15. A method of claim 1, further comprising receiving trade data on a plurality of agreed-upon derivative trades by a plurality of trading entity identification codes including receiving trade data from a plurality of open exchanges and wherein the trade data includes open exchange identification data.

16. A method of claim 15, further comprising communicating the trade data for derivative trades for each of the trading entity identification codes to the future commission merchants.

17. A method of claim 16, further comprising filtering the trade data to identify trade data having trading entity identification codes associated with a particular one of the future commission merchants and communicating only the filtered trade data to the particular one of the future commission merchants.

18. A method of claim 17, further comprising removing any price data from the trade data before communicating the trade data to the future commission merchants.

19. A method of claim 18, further comprising sorting the trade data based on closest to trading and communicating the trade data to the future commission merchants.

20. A method of claim 19, farther comprising receiving and communicating historic trade data to the future commission merchants.

21. A method of claim 20, wherein the trade data and historic trade data includes direction data and wherein adjusting the credit limit data includes offsetting trade data and historic trade data when in the direction data is opposite.

22. A hub system for facilitating monitoring of credit exposure of trading entities trading derivatives on at least one swap execution facility, the system including:

a first application program interface (API) connected in communication with one or more future commission merchants, the first API configured to receive information on a trading entity associated with the future commission merchant, determine a unique customer identifier for the trading entity and determine a credit line for the trading entity based on a credit line for the future commission merchant;

a second API connected in communication with one or more swap execution facilities, the second API configured to communicate the credit line for the trading entity to the swap execution facility;

a third API connected in communication with one or more central clearinghouses, the third API configured to communicate the future commission merchant credit line to the central clearinghouse; and

a database configured to store the credit line for the trading entity associated with the unique customer identifier of the trading entity and the future commission merchant credit line.

23. A hub system of claim 22, wherein the hub includes a hold system configured to receive approved trade information and to place a hold on a portion of the credit line for the trading entity associated with an approved trade.

24. A hub system of claim 23, further comprising an update system configured to receive completed trade information and to update the credit line of the trading entity associated with a completed trade.

25. A hub system of claim 24, wherein the approved trae information and completed trade information includes an amount and a unique product identifier and wherein the database includes a plurality of product identifiers.
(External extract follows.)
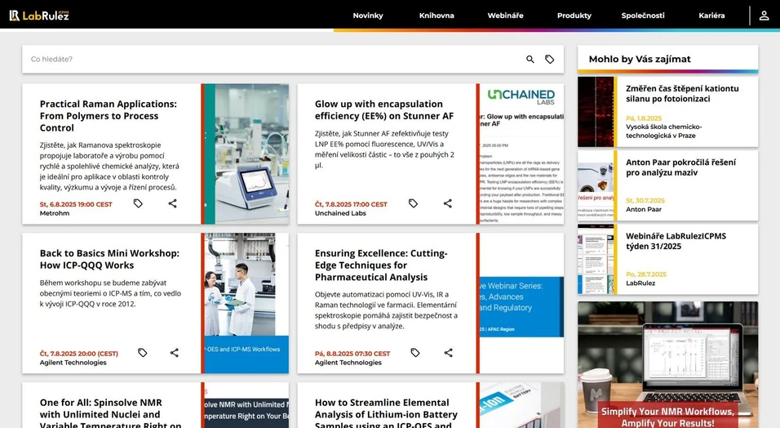Open the Novinky menu item

[367, 16]
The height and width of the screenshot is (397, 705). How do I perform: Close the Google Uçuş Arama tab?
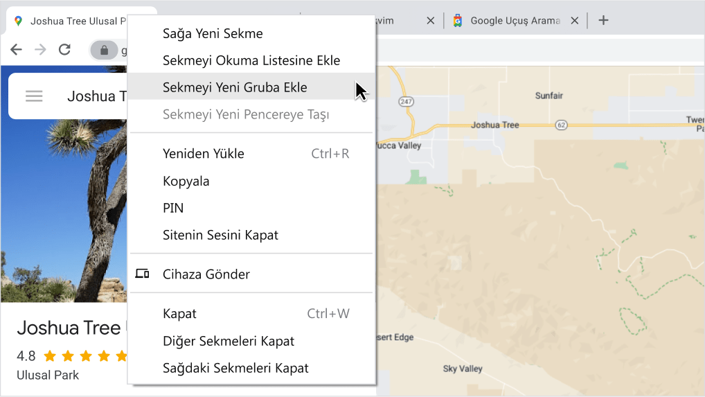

26. A hub system for facilitating monitoring of credit exposure of trading entities trading derivatives on at least one open exchange, the system including:

a first communication system connected in communication with one or more future commission merchants;

a second communication line connected in communication with one or more open exchanges;

a third communication line connected in communication with one or more central clearinghouses; and

a processor configured to implement the method of claim 1.